*TASK STATEMENT*
Please work out how many lines in the entries below include the string "search", and reply with the number alone.

*DATA RECORDS*
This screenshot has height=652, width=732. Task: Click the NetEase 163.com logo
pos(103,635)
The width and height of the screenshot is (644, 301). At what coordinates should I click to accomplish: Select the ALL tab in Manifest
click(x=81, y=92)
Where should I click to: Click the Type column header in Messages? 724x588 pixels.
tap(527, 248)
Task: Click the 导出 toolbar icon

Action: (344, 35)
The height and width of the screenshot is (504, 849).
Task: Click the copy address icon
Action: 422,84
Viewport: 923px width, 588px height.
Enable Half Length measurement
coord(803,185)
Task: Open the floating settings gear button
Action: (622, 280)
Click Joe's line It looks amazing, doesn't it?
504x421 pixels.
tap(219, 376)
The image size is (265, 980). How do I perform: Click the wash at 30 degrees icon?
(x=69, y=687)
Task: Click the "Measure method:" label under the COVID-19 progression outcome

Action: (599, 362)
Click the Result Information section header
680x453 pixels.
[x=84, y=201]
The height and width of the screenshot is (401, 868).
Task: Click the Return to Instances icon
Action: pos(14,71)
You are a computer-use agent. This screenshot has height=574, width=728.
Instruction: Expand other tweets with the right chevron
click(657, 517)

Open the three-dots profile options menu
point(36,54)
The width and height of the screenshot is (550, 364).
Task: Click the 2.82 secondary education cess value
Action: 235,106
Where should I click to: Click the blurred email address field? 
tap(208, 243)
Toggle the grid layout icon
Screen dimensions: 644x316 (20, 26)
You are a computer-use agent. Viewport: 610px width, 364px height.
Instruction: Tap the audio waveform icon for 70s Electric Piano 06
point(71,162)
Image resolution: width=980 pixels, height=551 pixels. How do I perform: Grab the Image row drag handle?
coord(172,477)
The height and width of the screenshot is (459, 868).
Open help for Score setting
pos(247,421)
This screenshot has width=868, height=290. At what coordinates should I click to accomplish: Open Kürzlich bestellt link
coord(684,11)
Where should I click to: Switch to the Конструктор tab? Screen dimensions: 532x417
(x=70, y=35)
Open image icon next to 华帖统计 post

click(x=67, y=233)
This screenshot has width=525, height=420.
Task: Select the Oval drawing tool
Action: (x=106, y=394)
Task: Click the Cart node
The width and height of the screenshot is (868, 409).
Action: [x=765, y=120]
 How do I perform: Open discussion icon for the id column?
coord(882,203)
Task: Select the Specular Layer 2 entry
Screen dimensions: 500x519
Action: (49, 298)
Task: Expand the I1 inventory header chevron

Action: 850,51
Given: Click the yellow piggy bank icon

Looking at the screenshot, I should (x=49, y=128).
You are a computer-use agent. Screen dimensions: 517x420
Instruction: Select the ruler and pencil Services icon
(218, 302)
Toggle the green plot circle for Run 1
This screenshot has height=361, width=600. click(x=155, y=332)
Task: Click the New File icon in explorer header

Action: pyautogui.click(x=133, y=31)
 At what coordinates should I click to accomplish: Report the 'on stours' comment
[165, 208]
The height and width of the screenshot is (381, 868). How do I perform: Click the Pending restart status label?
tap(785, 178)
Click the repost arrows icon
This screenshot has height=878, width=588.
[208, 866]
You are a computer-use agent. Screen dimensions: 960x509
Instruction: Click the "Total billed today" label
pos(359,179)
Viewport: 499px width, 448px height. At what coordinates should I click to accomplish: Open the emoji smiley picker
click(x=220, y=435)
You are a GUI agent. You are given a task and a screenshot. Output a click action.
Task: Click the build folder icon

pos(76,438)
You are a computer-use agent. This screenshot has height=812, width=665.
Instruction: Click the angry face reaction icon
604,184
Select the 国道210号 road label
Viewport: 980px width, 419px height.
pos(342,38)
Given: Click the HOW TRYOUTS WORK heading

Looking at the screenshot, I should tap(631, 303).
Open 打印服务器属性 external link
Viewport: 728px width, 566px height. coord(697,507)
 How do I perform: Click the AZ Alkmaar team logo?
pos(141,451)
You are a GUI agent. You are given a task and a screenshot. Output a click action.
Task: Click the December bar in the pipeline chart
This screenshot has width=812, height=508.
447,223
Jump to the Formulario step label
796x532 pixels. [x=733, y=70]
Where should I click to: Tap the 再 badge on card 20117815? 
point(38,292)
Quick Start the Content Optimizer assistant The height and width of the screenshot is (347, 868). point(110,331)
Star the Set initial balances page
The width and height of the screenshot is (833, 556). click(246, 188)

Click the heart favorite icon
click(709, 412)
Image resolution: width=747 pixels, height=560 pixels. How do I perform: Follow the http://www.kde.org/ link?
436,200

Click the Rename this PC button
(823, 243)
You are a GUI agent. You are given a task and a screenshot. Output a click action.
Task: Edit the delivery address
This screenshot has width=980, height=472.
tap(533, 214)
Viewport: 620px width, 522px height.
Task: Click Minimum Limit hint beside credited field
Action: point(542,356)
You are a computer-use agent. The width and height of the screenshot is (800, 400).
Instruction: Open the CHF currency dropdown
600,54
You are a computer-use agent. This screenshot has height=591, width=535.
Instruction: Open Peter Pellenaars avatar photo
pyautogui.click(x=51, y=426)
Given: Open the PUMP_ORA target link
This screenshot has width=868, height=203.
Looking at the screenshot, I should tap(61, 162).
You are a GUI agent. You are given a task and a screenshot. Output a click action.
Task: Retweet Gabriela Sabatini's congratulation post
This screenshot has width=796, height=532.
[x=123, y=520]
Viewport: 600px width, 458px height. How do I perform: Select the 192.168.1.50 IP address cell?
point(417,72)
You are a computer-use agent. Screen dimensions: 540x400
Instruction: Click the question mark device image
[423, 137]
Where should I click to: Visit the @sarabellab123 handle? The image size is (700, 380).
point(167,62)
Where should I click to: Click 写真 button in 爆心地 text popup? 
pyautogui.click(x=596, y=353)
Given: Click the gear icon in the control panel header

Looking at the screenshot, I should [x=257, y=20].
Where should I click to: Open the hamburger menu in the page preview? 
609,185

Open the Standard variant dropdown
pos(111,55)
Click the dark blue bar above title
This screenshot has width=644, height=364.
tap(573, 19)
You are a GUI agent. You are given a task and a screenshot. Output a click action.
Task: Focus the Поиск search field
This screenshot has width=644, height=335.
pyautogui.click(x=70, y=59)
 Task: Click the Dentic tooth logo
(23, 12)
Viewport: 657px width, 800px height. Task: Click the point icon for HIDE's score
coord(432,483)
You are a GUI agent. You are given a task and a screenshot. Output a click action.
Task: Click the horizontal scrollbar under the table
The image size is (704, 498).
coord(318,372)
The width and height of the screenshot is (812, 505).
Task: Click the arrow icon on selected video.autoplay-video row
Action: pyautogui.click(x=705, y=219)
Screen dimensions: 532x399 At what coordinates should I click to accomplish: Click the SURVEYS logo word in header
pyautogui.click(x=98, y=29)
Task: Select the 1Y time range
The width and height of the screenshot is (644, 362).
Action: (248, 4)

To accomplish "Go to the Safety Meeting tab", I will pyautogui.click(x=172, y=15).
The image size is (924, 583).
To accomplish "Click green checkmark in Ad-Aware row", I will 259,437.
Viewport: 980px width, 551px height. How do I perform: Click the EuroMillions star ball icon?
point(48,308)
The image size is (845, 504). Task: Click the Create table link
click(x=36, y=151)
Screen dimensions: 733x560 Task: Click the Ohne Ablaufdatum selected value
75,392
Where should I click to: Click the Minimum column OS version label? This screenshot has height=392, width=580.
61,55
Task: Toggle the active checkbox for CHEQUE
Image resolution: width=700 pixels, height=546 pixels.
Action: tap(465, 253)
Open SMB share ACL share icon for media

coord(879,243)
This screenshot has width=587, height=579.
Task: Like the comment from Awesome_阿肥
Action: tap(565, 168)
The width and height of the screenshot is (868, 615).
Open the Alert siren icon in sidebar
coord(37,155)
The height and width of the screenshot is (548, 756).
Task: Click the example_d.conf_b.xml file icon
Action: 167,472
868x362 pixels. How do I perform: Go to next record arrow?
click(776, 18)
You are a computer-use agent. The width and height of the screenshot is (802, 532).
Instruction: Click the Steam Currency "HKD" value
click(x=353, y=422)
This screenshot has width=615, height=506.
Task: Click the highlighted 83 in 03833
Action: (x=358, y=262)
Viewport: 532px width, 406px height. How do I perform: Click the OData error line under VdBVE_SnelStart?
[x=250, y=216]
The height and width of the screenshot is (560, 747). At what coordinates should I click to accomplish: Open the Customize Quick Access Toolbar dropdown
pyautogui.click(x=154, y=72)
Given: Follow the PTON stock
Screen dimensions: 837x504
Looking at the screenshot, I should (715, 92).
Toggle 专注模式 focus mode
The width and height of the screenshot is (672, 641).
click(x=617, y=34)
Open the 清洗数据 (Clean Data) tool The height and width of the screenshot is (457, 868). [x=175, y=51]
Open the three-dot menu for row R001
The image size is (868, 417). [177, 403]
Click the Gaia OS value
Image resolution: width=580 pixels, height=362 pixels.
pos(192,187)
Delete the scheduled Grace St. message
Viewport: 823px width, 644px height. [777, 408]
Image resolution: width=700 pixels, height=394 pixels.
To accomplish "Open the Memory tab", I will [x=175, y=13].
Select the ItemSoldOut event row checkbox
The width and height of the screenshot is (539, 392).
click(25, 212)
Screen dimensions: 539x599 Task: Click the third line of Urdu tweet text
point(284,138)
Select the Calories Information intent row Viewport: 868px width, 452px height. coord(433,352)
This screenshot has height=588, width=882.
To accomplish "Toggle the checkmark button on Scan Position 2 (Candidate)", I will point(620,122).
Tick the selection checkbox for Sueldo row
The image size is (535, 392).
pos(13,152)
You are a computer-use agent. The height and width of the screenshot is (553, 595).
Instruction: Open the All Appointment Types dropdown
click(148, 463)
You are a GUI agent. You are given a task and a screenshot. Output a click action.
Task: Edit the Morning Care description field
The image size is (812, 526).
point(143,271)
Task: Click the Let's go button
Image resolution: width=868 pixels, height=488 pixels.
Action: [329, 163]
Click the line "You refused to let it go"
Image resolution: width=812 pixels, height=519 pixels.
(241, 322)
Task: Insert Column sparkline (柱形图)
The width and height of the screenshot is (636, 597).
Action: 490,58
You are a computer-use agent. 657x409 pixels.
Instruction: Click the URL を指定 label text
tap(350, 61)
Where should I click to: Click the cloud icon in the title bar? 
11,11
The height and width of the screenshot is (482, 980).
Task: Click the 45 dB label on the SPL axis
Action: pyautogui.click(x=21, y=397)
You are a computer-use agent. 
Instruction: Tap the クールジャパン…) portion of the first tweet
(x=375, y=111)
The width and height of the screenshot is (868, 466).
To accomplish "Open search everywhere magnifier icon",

*TASK OUTPUT*
2